I used to hate Mother's Day.
Just because I was jealous of the other kids. They
got to do fun stuff with mums. I got to go to a smelly
hospital and later to the graveyard to light the candles.
And then feel sorry for myself. I'm not looking for
pity. It's just how it was and obviously I got over it.
For a long time I thought I will never make the
decision to have any kids at all, because I thought I
didn't have enough of an example to know what to do.
Silly isn't it? I realise now that all I needed to know is
what I could remember of my mother. The kindness,
the warmth, the smile and the sense of safety.
I had a lovely Mother's Day today. Breakfast served
by Cirwen, my lovely husband and my son. They did
not allowed me to get dressed at all, however I won
the battle in the early afternoon. (Somehow, sitting
around in a dressing gown makes me feel I'm ill...)

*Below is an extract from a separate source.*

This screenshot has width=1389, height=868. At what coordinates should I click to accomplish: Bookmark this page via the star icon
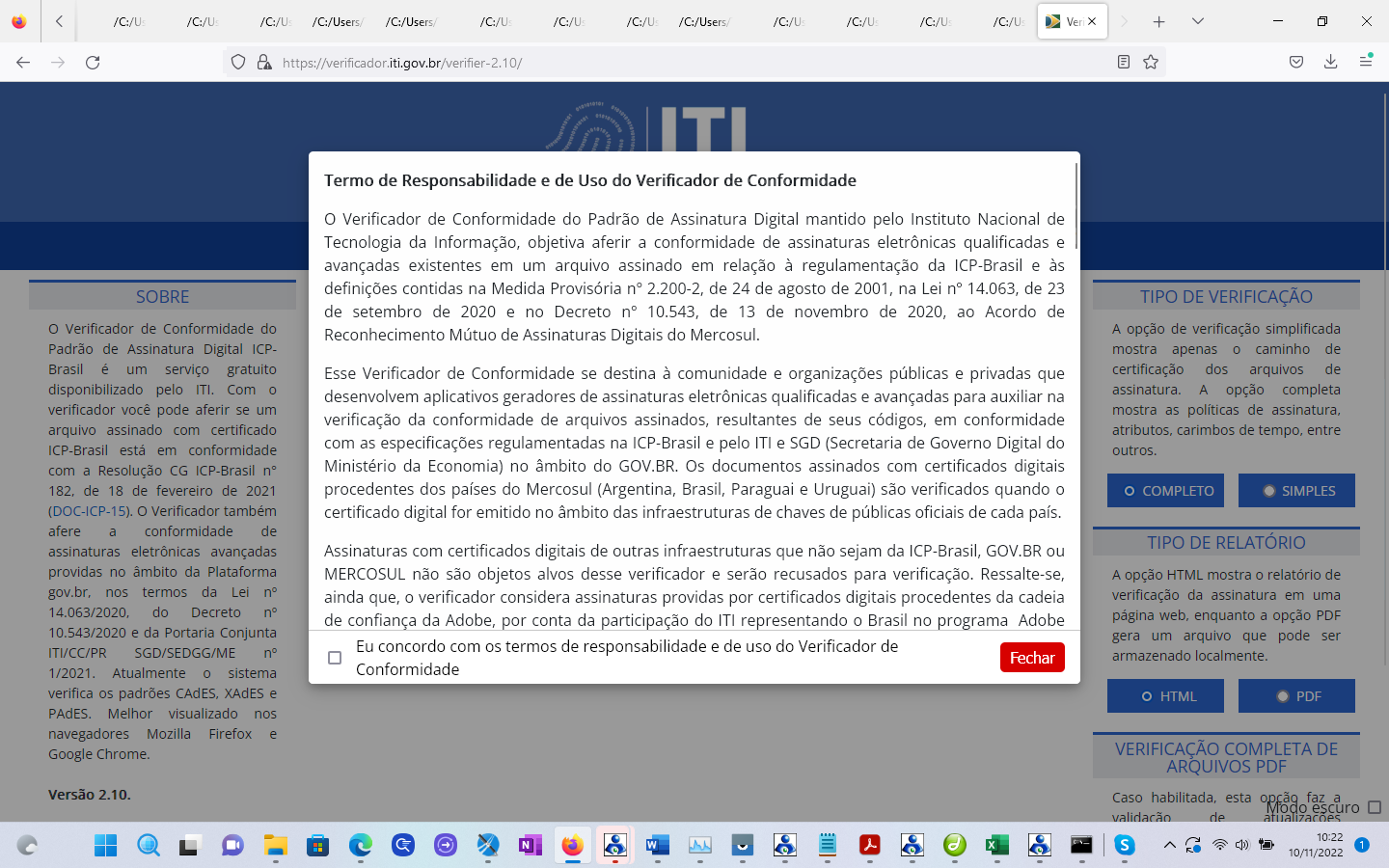pos(1151,61)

Generally I was not allowed to do anything (well,
apart from the smelly nappy... obviously), so I had
a lot of time to reflect. I'm happy. Besides my girl's
difficulties - I have two unique beautiful children
who love me unconditionally. (Providing they have
enough chocolate :-) just like me).
The first 4 years of bringing Cirwen up was often
difficult, but this was because I didn't know who
she really was. Unwittingly I exposed her to the
sensory overload while dragging her shopping
in a busy supermarket or a mall on Saturdays,
put clothes on her, which might have irritated her
etc. She couldn't tell me this, because she didn't
know how. She was also very attached to me. To
the point that I couldn't leave the room without
her, unless she slept. Not because her Dad was
not around. He spent an equal amount of time
with her, however she could not bond with two
people in the same time. Dad was great for a quick
rough and tumble, fun stuff, but the rest was mum.
I could not think of having another child at the
time as Cirwen needed so much of my attention.
Then after the diagnosis there was the fear factor.
What if another one will be born with more severe
autism? Could we deal with it?
Although we both initially wanted more than one
child, and once we found out how to interact with
Cirwen there was this niggling fear.
Finally, Cirwen became a very eloquent girl,
settled down at school, found friends and we
realised it's not all so bad. We "risked" it.
Draco, was born eight years after Cirwen.
Absolutely typical boy. His sister - was all
over the moon and it was him who she first
gave a kiss. It was him who she first told
"I love you". From here on "I cute you" have
disappeared from her vocabulary...
I think the tiny little thing she held in her arms
as soon as she was brought (early) from school
made her realise, that love doesn't have to be
so invasive and it is safe to say it.
I was watching them today playing. Cirwen is
Draco's hero. She makes a face and he is in stitches!
She has more patience for this buoyant, mis-
chievious two year old than any of us.
Couldn't do any better.
Maybe it is a bit selfishly cruel, but now I know
that when we're gone she will have someone to
look out for her. Her little brother.